One of the main features of Bill 15 is the replacement of current orphan site reclamation fund paid by permit holders with a levy. Producers currently pay $0.03 per 1,000 cubic metres of marketable gas produced and $0.06 per cubic metre of petroleum produced each month. The new levy would be determined from a formula based on a producer’s pro rata share of the total forecast total liabilities (i.e. reclamation and restoration costs) estimated by the B.C. Oil and Gas Commission. The Bill also expands the Commission’s powers to order site restoration, including orders against former permit holders and former authorization holders, as well as initiating formal enforcement proceedings to recover outstanding amounts owing under the Act.
10. Ontario’s New Energy Policy
As Alberta continued to contend with changes in the energy market from the provincial government’s coal phase-out plan, the Government of Ontario took several significant steps directed at the renewable energy sector.
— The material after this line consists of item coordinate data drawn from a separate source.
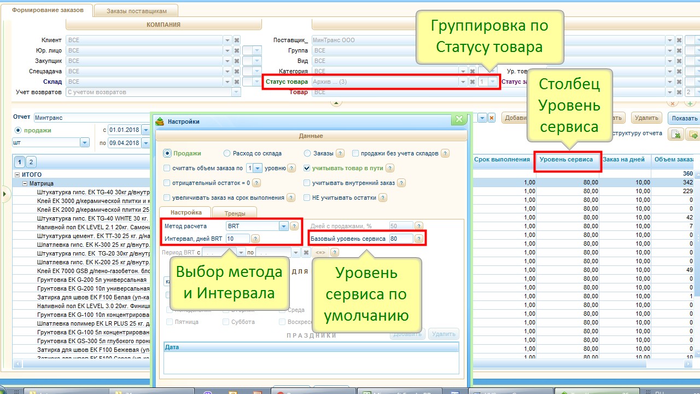The image size is (700, 394).
Task: Click the swap <=> button in Период BRT
Action: [320, 253]
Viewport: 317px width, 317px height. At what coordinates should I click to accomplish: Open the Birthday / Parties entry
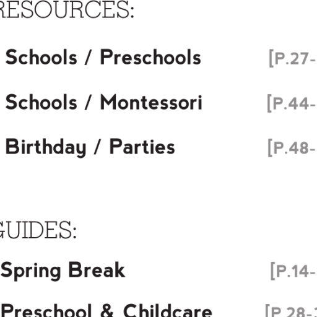pos(90,147)
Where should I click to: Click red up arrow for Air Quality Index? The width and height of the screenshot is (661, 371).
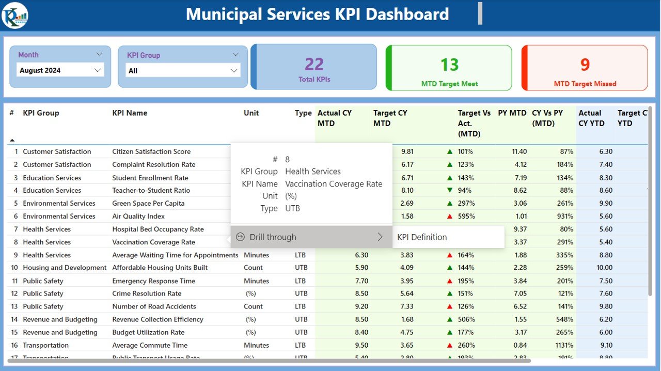click(x=450, y=216)
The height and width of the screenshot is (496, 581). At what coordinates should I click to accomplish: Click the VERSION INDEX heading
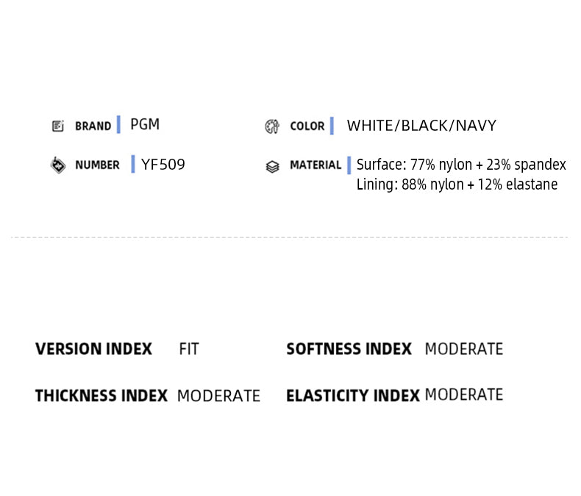point(93,349)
In 2018, Ontario enacted the White Pines Wind Project Termination Act to cancel the White Pine’s feed-in-tariff contract which Ontario’s IESO. This move followed the spring electoral victory of the Ontario Progressive Conservative party, whose campaign platform included the cancellation of renewable energy contracts and the cap-and-trade system. Ontario next announced that it was cancelling 758 renewable energy contracts and pledged that the decision would save Ontario ratepayers $790 million.
Notably, the White Pines Wind Project Termination Act expressly provides that “[n]o cause of action arises” against the Ontario government or the IESO as relates to the legislation. This clearly signifies the Ontario government’s intent to prevent litigation such as those arising after Alberta’s cancellation of power-purchase agreements. The Act further provides a formula for calculating compensation payable to White Pines and requires that any dispute in relation to compensation be determined by a binding arbitration. It is likely that Ontario intends to replicate this scheme in further legislation dealing with the cancellation of the renewable energy contracts, thereby limiting the project owners’ remedies to arbitral resolution of the amount payable under the stipulated formula.
The Government of Ontario has also introduced Bill 34, the Green Energy Repeal Act, 2018. Bill 34 is known as the bill that would reverse the Green Energy Act, which was introduced by the province in 2009 and created multiple levels of tariffs for various renewable generation. Among other things, Bill 34 empowers the Lieutenant Governor in Council to make a broad range of designations, including the designation of goods, services and technologies as energy efficient and the designation of certain renewable energy projects for specified purposes. These designations can allow such goods, services and technologies to be used, or such projects to proceed notwithstanding any restrictions established by any municipal bylaw, condominium bylaw, encumbrance or agreement.